BELLEFONTE - Prospective jurors for the Jerry Sandusky trial likely will be asked "sensitive questions" by attorneys for the prosecution and defense when they come to the Centre County Court on Tuesday for the selection process, according to a spokesman for the Administrative Office of the Pennsylvania Courts.
Sandusky faces more than 50 child sex abuse charges involving 10 children.
On Wednesday the trial judge, John Cleland of McKean County, outlined the jury selection process. He stated in a "Decorum Order" that during the initial jury selection stages, only a few members of the media will be permitted to view the process.
According to James Koval, communications manager for the AOPC, jury selection will involve three stages.
In the first stage, the judge will give general instructions. Questioning of prospective jurors by the judge and attorneys will be done in panels of about 25 at a time.
Finally, questioning of each prospective juror will occur outside the presence of the other jurors, Koval explained.
In the first stage, five members of the media will be present, serving as "pool reporters." In the next stage, the number of media would be limited to two representatives.

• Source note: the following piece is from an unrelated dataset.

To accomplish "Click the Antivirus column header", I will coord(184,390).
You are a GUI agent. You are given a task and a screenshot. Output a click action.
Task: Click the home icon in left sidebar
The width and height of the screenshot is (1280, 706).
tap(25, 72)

The number of members of the public will also be limited.
During the trial stage, the number of reporters allowed into the courtroom will be 85, the same number as those from the public, according to Cleland's order, which is about nine pages in length. It covers such court-sensitive topics as the use of electronic devices, leaving the courtroom, interviews, parking and the credentialing process.

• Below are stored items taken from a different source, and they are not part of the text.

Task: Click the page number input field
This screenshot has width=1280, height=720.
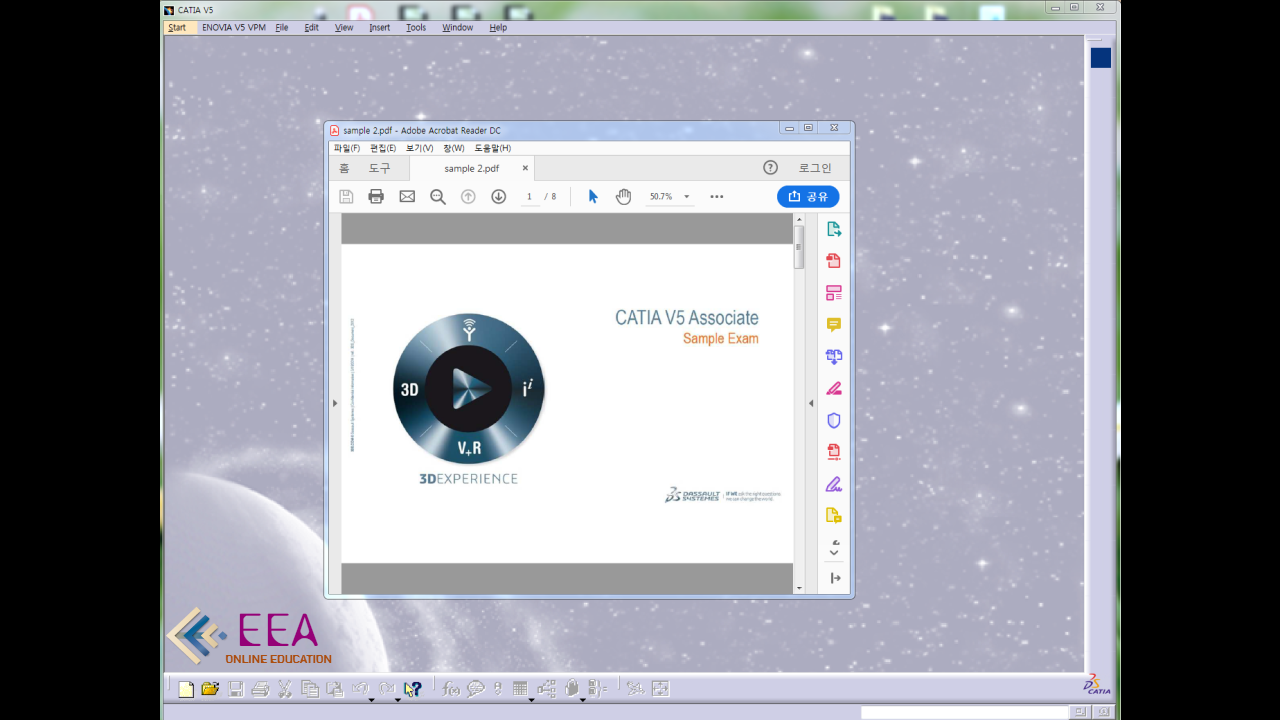Action: click(x=529, y=197)
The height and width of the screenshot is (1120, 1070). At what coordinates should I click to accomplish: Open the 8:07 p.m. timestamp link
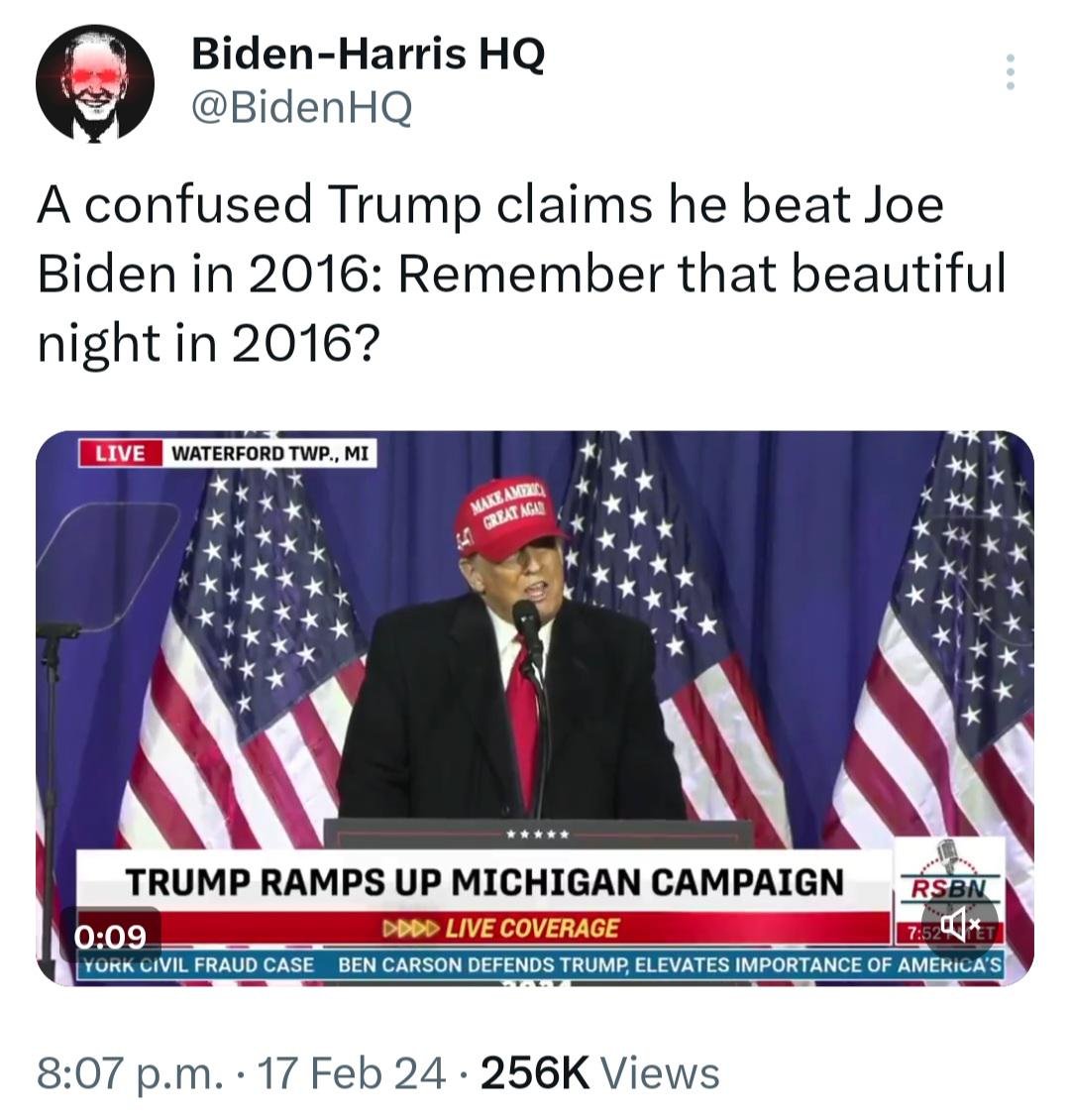pos(125,1073)
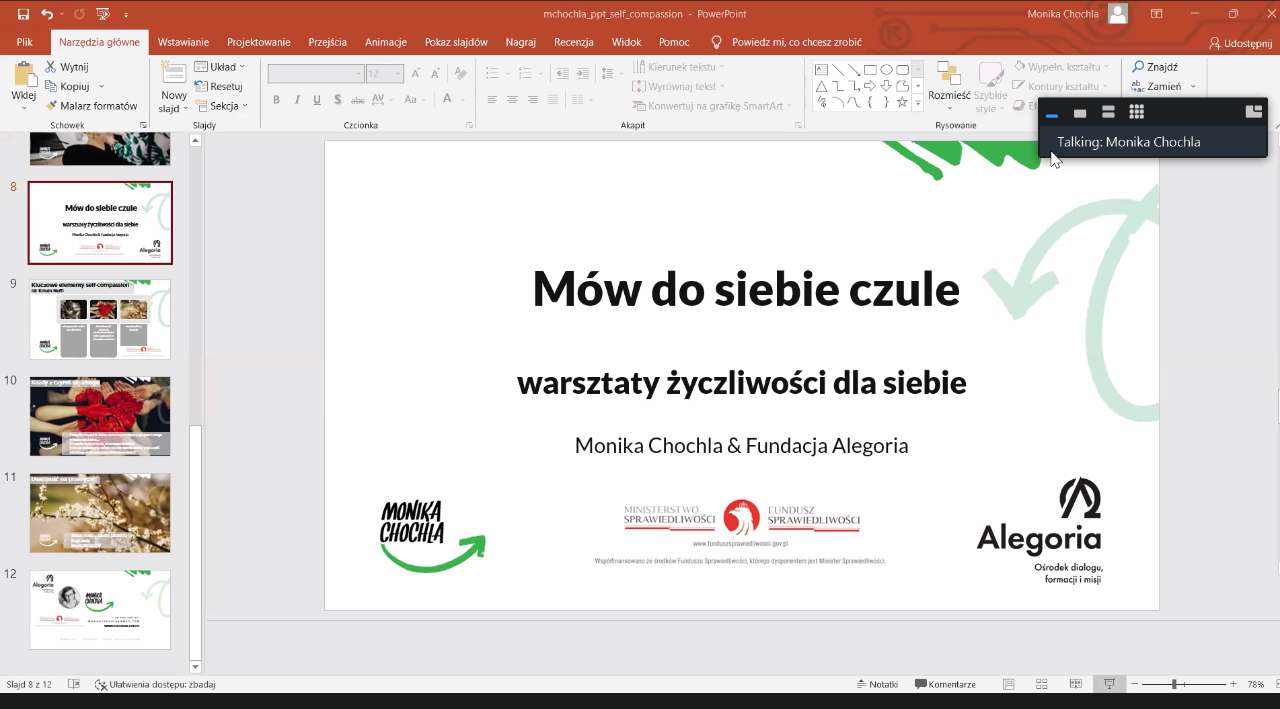This screenshot has height=709, width=1280.
Task: Open the Wstawianie ribbon tab
Action: tap(183, 42)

The judge's order covering jury selection and the trial was issued after he again refused defense requests to continue the case.
Cleland still has many issues to decide in the next couple of days, including requests by the defense to dismiss many of the charges against Sandusky.

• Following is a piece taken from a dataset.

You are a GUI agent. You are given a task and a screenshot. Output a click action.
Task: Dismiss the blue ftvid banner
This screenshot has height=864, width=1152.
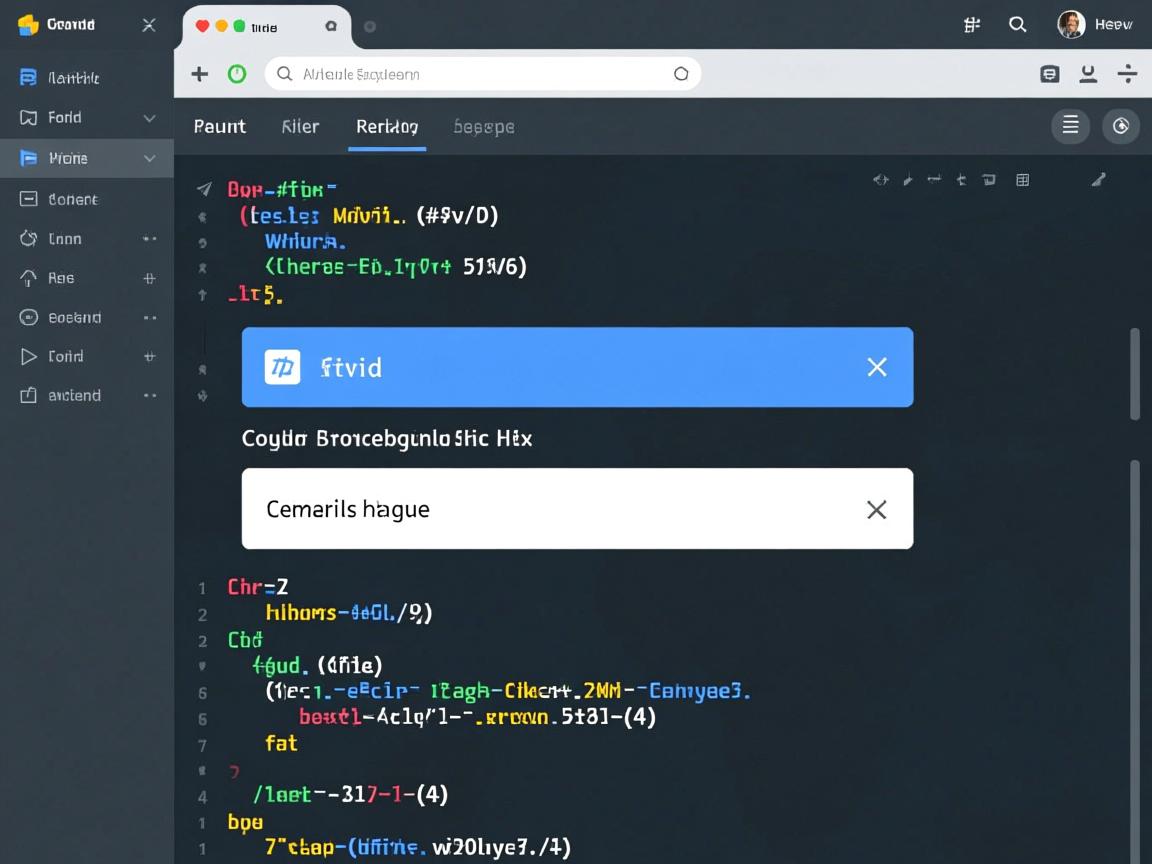pos(876,367)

On Tuesday, Cleland was also flooded by requests and legal briefs from advocacy groups asking that he allow Sandusky's alleged victims to use pseudonyms when they testify.
Kristen Houser of the Pennsylvania Coalition Against Rape said Wednesday the various groups believe that making the alleged victims reveal their names in a forum that is receiving worldwide attention would put their families at risk and would put them in a position for their lives to be publicly discussed across the country.
She said the ultimate effect would be to discourage victims from coming forward and reporting abuse.